Which brings us to the third component: “being worth listening to.” Writing is an act of communication: the writer matters. A parent hangs its child’s crayon drawing on the fridge not because it’s “authentic to the style of the kids’-crayon-drawing mode of visual art,” not because it’s novel or informative or even true-to-life, but because it came from a person they love. A “Dear John” letter devastates a soldier because it comes from a person with outsized part in their life and identity. Chinese publishers’ booths at trade shows are wall-to-wall translations of The Governance of China because it’s politically unwise not to. My favorite writers feel fresh: you feel elements of their personality come through. People have a special fetish for true crime—not that there’s any lack of fictitious crime to read about, but the fact that it happened to real humans potentiates the drama for these readers. It’s this aspect that I have a hard time understanding as computable (or commoditizable, I guess… are those similar phenomena?).

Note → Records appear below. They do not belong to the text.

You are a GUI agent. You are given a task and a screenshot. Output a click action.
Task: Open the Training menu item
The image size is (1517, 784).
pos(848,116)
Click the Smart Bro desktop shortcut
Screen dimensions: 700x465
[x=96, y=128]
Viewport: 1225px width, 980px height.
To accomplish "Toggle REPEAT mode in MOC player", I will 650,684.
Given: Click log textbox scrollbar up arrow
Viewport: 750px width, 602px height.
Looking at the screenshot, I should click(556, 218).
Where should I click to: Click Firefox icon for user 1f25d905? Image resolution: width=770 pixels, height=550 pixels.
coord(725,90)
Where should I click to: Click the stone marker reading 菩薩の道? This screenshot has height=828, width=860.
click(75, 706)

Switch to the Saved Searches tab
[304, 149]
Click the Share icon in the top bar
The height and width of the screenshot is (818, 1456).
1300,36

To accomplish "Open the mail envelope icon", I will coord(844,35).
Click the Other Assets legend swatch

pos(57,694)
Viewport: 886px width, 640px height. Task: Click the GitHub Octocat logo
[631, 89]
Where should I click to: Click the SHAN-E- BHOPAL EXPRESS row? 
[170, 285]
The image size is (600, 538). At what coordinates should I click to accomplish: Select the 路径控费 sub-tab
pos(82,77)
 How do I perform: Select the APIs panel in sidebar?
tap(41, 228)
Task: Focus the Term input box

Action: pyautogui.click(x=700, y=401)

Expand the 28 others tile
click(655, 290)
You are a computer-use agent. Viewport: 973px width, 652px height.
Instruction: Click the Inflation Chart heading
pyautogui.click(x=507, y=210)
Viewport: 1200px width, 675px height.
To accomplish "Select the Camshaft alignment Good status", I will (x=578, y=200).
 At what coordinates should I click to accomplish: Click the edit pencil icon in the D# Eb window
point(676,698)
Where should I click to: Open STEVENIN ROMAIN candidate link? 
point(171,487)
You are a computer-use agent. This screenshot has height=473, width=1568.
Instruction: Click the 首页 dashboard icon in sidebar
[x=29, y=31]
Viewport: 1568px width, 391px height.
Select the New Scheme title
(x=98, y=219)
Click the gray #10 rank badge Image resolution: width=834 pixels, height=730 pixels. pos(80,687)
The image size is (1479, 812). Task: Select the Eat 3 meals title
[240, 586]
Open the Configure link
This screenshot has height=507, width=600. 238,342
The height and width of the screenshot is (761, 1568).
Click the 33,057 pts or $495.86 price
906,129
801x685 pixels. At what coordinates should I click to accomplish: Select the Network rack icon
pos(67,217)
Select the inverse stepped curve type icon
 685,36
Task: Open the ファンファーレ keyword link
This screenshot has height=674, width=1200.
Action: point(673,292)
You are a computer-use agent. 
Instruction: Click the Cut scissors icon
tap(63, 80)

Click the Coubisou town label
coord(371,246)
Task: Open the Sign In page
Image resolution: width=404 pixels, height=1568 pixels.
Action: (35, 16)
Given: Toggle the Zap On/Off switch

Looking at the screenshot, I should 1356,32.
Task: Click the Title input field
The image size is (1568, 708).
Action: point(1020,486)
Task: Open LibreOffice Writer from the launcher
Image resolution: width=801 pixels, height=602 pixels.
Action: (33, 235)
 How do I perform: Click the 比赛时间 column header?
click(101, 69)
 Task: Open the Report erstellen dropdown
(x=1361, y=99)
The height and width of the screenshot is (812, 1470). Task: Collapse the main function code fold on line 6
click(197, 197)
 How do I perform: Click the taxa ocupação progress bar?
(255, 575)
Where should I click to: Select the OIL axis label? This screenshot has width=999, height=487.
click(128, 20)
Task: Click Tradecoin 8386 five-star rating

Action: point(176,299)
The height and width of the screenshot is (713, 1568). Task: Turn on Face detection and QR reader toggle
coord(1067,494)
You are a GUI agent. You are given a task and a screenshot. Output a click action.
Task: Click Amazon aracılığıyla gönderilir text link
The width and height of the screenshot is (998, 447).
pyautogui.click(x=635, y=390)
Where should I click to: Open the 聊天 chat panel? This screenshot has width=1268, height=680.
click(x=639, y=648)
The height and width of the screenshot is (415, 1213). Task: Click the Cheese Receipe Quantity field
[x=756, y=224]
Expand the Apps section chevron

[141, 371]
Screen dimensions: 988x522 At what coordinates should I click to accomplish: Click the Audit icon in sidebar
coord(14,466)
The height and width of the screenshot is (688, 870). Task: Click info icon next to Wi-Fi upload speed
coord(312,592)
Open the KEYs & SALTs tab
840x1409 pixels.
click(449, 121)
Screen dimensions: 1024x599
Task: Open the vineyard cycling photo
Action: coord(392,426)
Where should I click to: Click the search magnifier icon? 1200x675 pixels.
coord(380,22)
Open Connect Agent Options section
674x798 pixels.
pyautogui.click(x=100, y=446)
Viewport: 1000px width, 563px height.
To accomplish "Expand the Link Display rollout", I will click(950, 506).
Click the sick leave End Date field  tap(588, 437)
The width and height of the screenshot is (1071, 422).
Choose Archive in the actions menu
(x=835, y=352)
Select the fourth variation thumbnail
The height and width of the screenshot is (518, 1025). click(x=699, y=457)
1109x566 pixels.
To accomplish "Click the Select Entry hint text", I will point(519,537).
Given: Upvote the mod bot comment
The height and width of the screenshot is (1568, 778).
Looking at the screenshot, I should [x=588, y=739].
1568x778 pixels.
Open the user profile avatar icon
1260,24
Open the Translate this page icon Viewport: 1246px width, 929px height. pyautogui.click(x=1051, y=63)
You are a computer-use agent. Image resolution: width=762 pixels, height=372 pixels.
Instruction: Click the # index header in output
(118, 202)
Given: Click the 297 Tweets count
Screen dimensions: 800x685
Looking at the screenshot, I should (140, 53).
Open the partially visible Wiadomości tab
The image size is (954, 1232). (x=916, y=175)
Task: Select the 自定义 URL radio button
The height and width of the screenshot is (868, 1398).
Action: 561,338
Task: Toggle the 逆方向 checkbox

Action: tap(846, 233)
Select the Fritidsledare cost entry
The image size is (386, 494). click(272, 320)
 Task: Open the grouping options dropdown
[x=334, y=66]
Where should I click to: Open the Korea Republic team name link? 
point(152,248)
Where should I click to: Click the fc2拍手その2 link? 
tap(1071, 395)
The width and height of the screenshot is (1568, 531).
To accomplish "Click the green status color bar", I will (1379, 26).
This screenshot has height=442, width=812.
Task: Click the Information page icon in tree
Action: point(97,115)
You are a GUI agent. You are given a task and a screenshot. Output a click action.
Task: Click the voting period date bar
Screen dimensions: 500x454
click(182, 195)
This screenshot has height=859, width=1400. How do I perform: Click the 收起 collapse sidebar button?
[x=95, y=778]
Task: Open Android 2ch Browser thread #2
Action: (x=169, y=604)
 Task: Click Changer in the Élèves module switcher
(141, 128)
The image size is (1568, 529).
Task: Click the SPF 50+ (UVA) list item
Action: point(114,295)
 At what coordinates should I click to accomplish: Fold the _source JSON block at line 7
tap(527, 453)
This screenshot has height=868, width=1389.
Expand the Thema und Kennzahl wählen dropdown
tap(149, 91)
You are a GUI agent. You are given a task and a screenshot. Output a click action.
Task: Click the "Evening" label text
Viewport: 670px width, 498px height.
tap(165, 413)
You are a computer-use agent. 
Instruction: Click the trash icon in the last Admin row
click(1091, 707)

Already we seem to be drawing these distinctions in our collective reaction to LLM-stuff. We can’t wait to get hallucinations under control so we can chuck in gigantic boring contracts and internal wikis and financial reports, and get out comprehensible insight—but we roll our eyes at the tsunami of empty slop that’s overtaken Google results. We giggle at AI ventriloquism like this Neuro character [0], but die a little inside every time we read anodyne LLM-ish promotional copy and sameish AI art. First-level customer support seems like a perfect role for a chatbot—“turn it off and on again,” but nicely!—but people on the receiving end hate it [1] even for that task well-suited to it.
I’m only a layperson of course, but I wonder if any of those distinctions might be fruitful? Some of it I guess sums up to the old writing advice “show, don’t tell”—are there examples of machine writing showing promise in that way?
> it’s still relatively easy to understand how well you’re doing at any point
This isn’t true, and is actually a large part of why go computers were getting destroyed by humans almost twenty years after deep blue took down Kasparov. There were articles as recent as about 2012 despairing that computers would ever “get” go.
That said, relative to grading an essay, I’d tend to agree, go is easier. But that said, if the goal is to find the edge, so to speak: to figure out what “mundane” is and then go a bit beyond, that seems eminently possible for a computer to do.
We went from “computers can’t beat humans” to “okay, computers can beat humans, but they play like computers” to “computers are coming up with ideas humans never thought of that we can learn from” in about twenty years for chess, and less than five years for go.
That’s not a guarantee that writing, music, art, and video will follow a similar trajectory. But I don’t know of a valid reason to say they won’t.
Does anyone here have an argument to distinguish the creative endeavor of, say, writing from that of playing go?